**Dataset rows:**
----

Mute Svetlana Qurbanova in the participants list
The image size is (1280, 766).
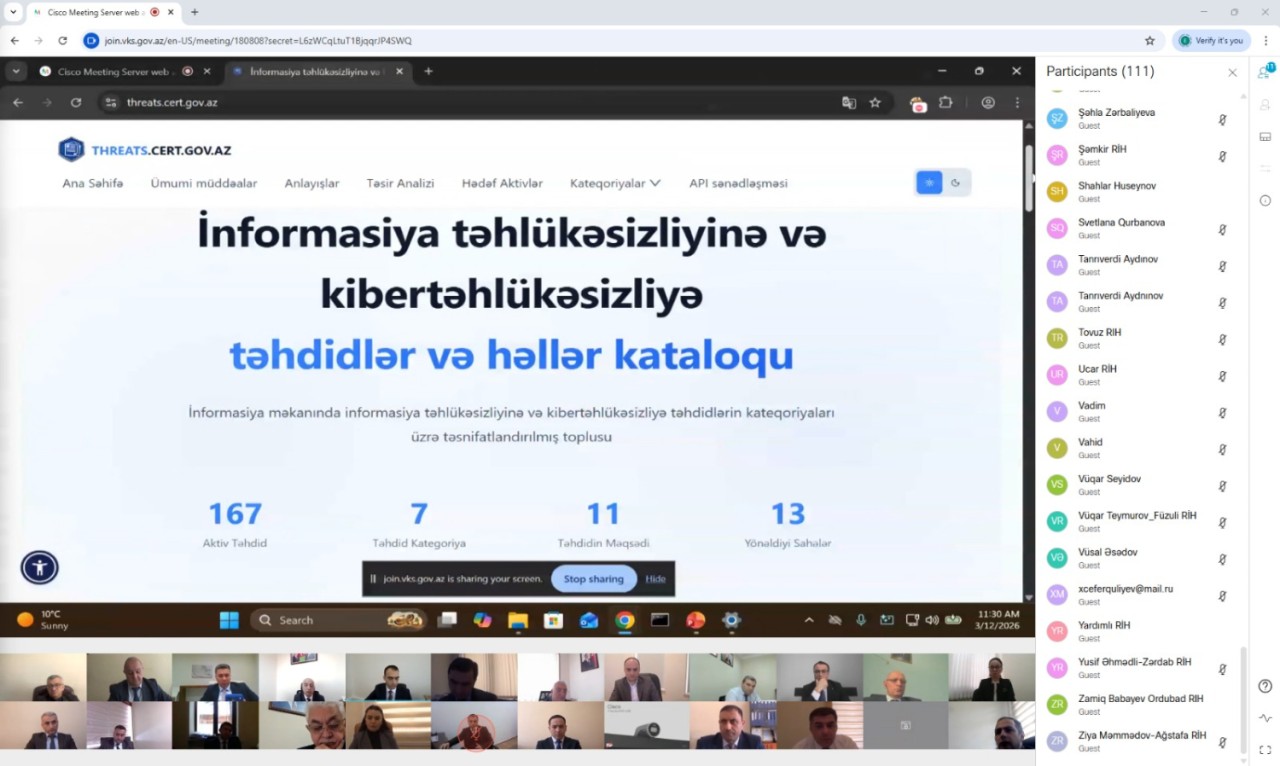point(1222,229)
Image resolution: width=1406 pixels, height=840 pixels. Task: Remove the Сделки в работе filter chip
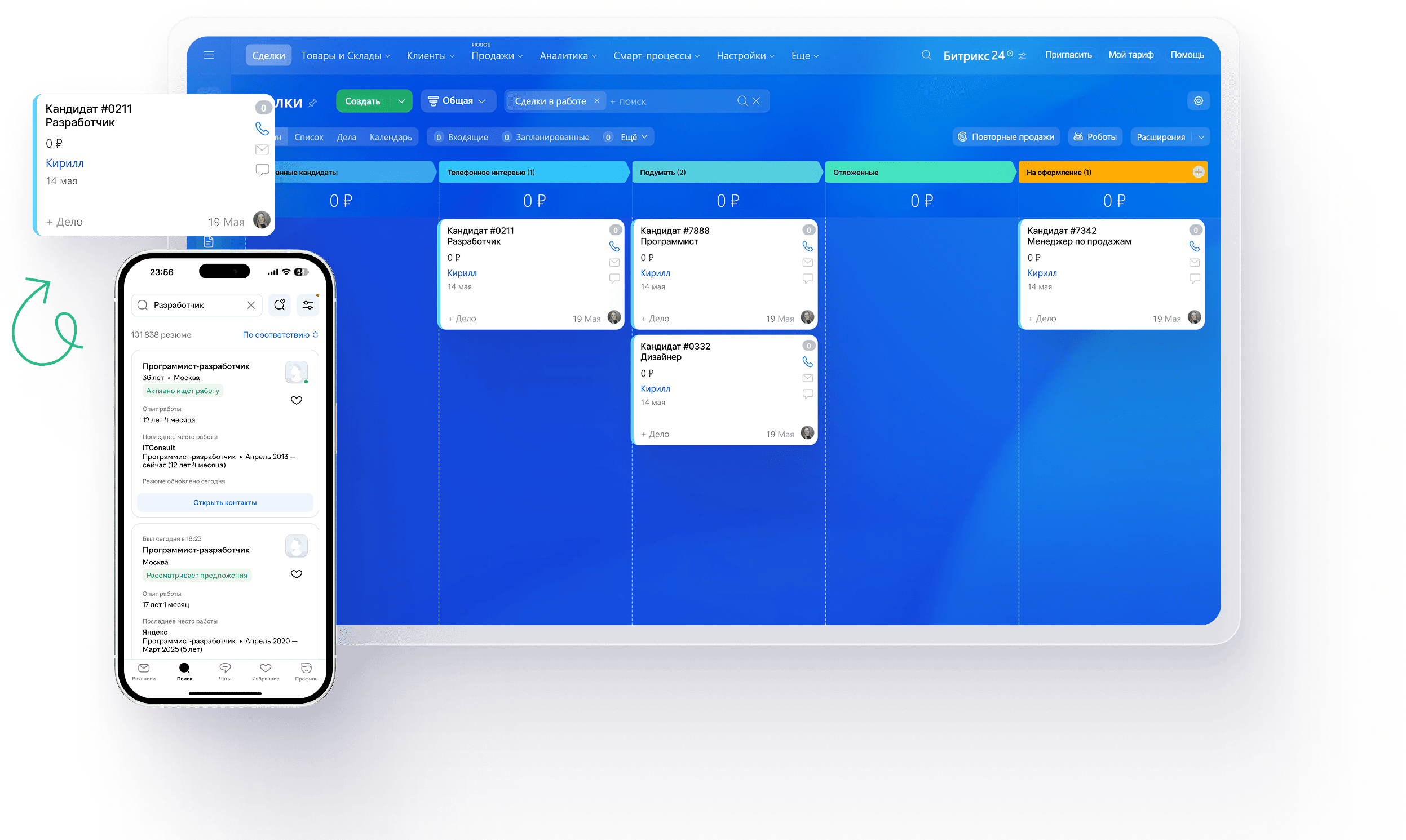click(x=596, y=101)
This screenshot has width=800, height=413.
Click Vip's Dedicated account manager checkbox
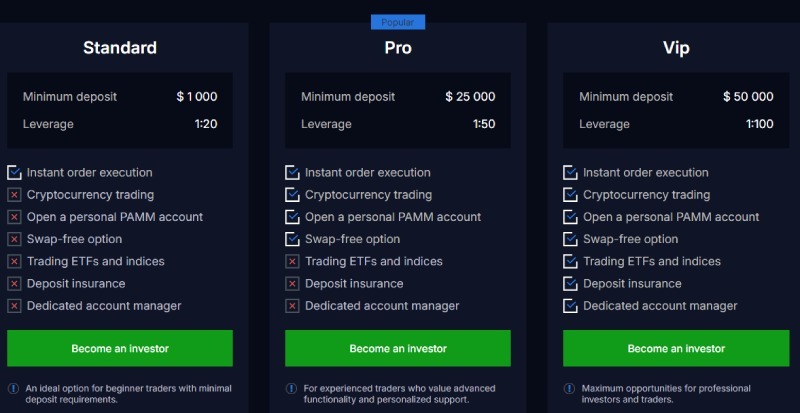click(570, 306)
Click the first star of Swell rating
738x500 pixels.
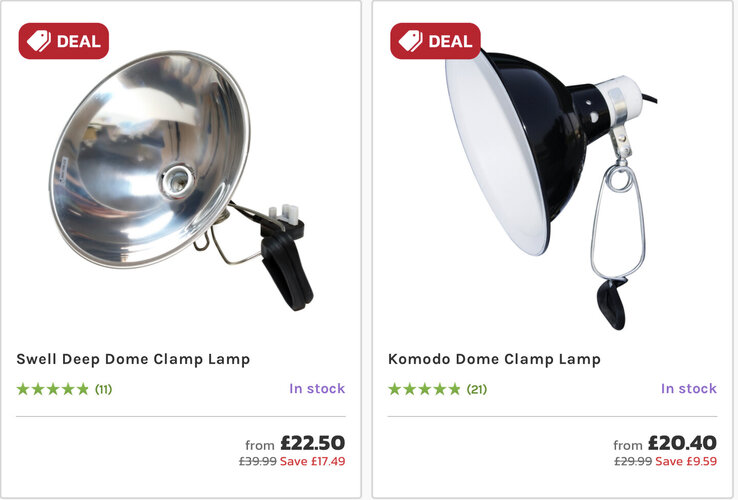(x=24, y=389)
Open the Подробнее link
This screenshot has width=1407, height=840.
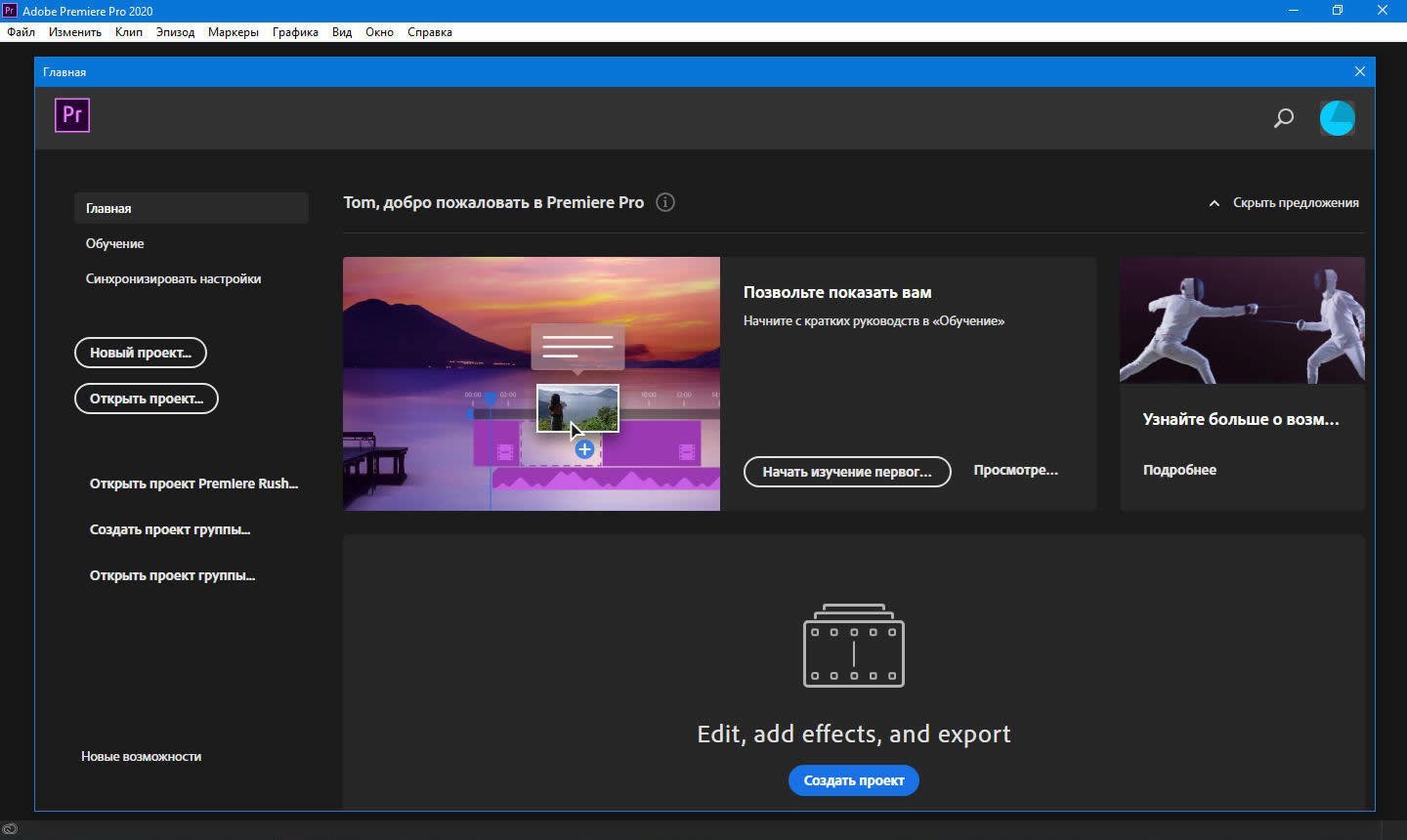click(x=1179, y=470)
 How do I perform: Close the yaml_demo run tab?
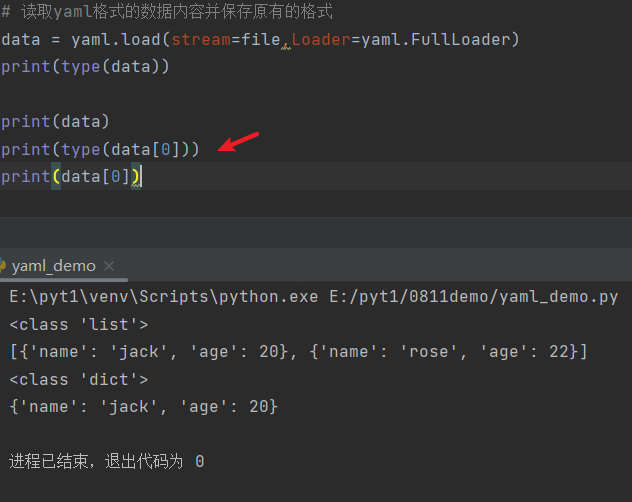coord(110,266)
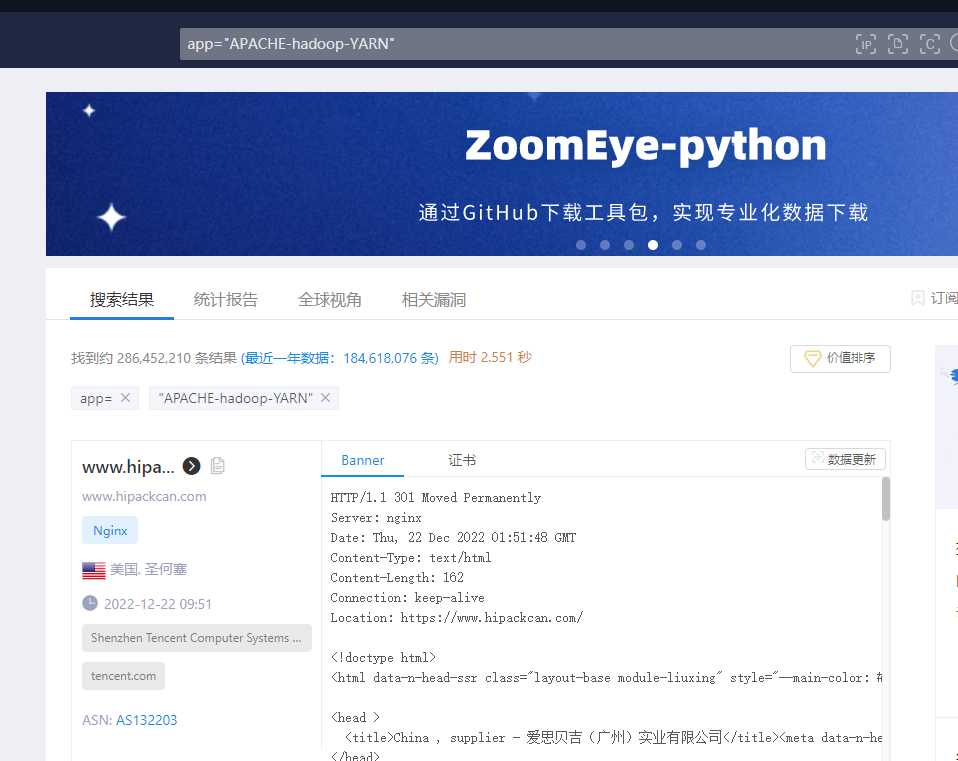
Task: Open the AS132203 ASN link
Action: [147, 720]
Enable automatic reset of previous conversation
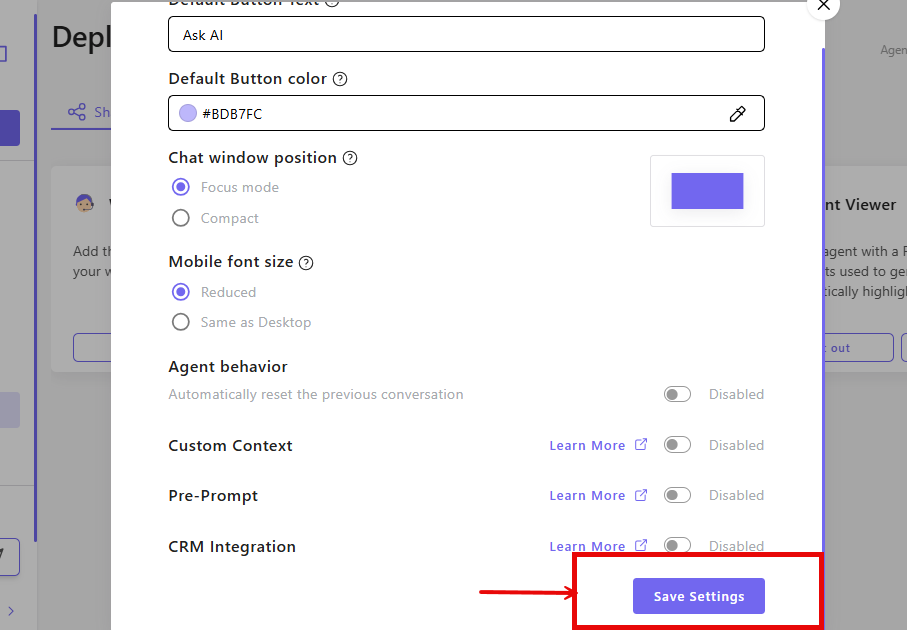This screenshot has height=630, width=907. [677, 394]
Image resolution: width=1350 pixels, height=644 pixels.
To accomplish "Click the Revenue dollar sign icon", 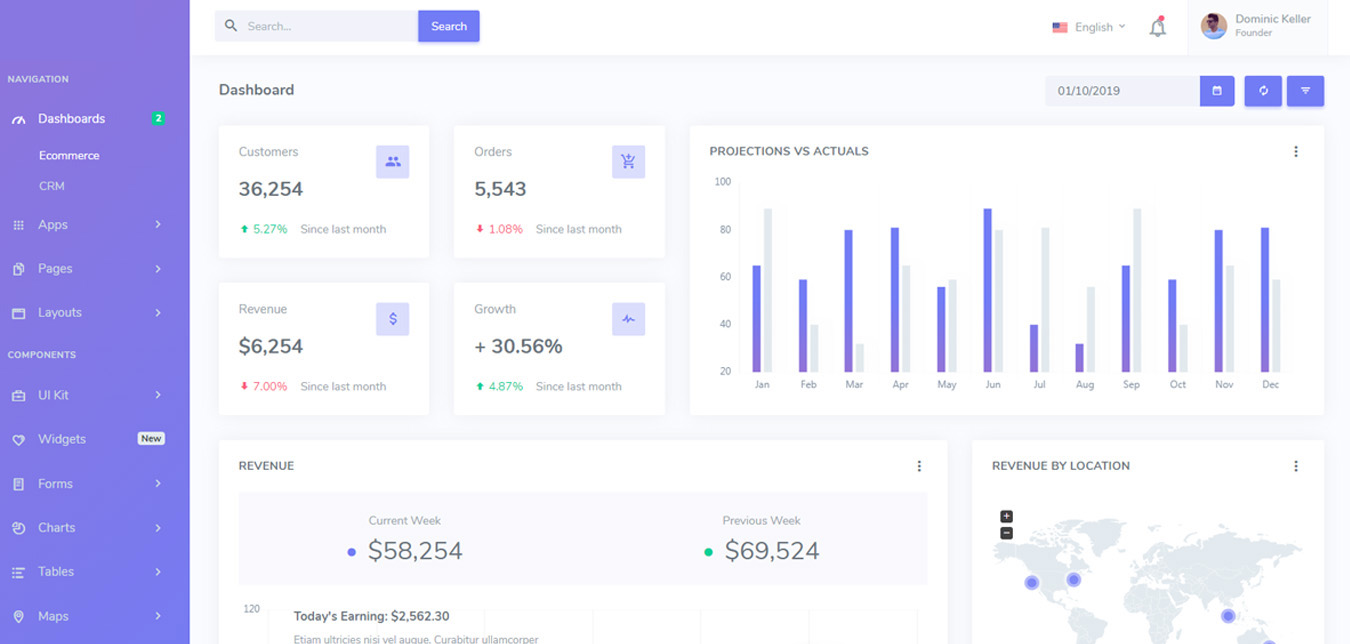I will (392, 319).
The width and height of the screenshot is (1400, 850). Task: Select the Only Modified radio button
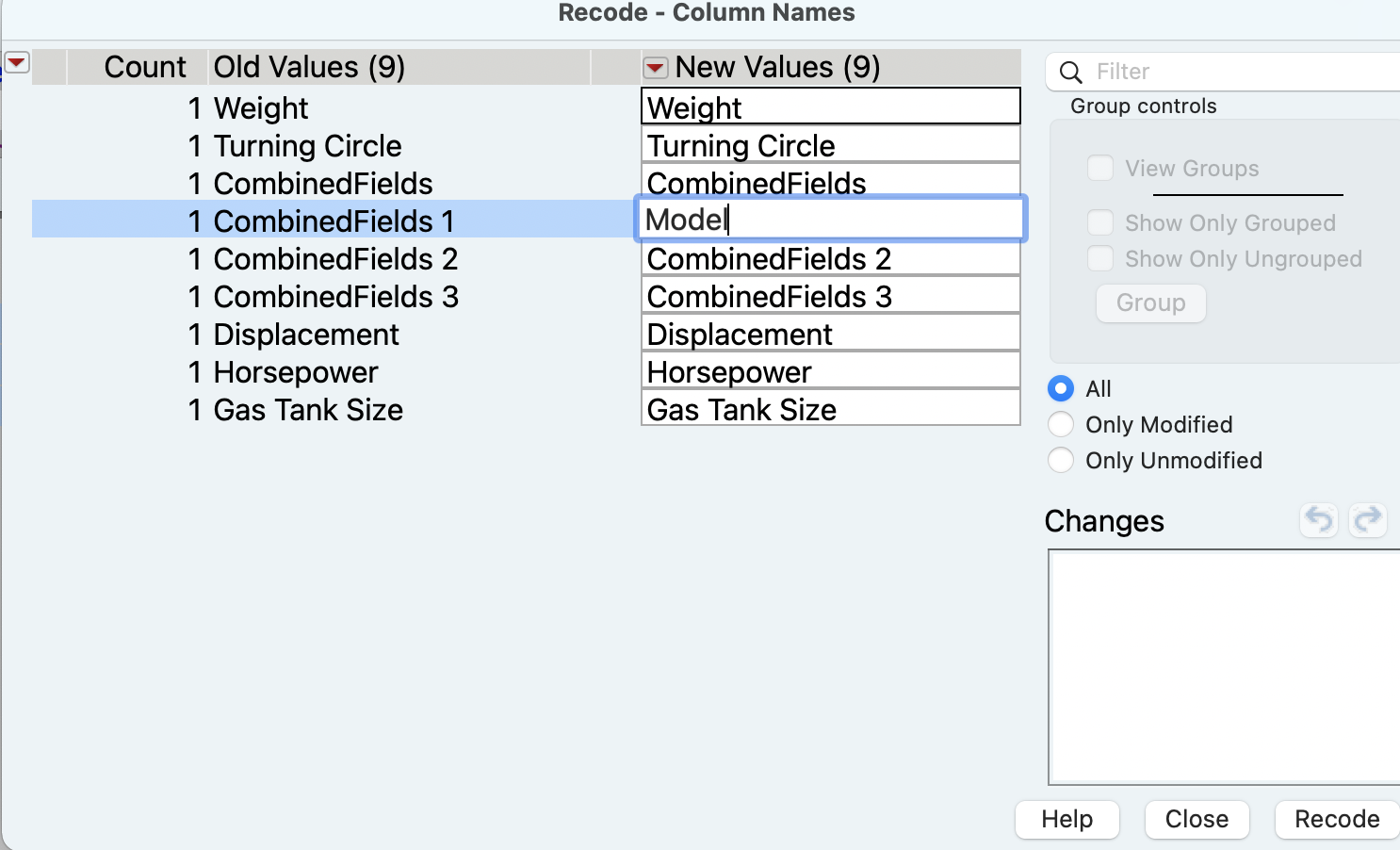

----

**Goal:**
Render the lines above as a Markdown table with the columns Row and Line, covering the stretch from the start through the line that contains "(x=24, y=389)", both ends included. Skip blank lines and leave the pictures out.

**Solution to the problem:**
| Row | Line |
|---|---|
| 1 | Mute Svetlana Qurbanova in the participants list |
| 2 | The image size is (1280, 766). |
| 3 | point(1222,229) |
| 4 | Image resolution: width=1406 pixels, height=840 pixels. Task: Remove the Сделки в работе filter chip |
| 5 | click(x=596, y=101) |
| 6 | This screenshot has width=800, height=413. |
| 7 | Click Vip's Dedicated account manager checkbox |
| 8 | click(570, 306) |
| 9 | Click the first star of Swell rating |
| 10 | 738x500 pixels. |
| 11 | (x=24, y=389) |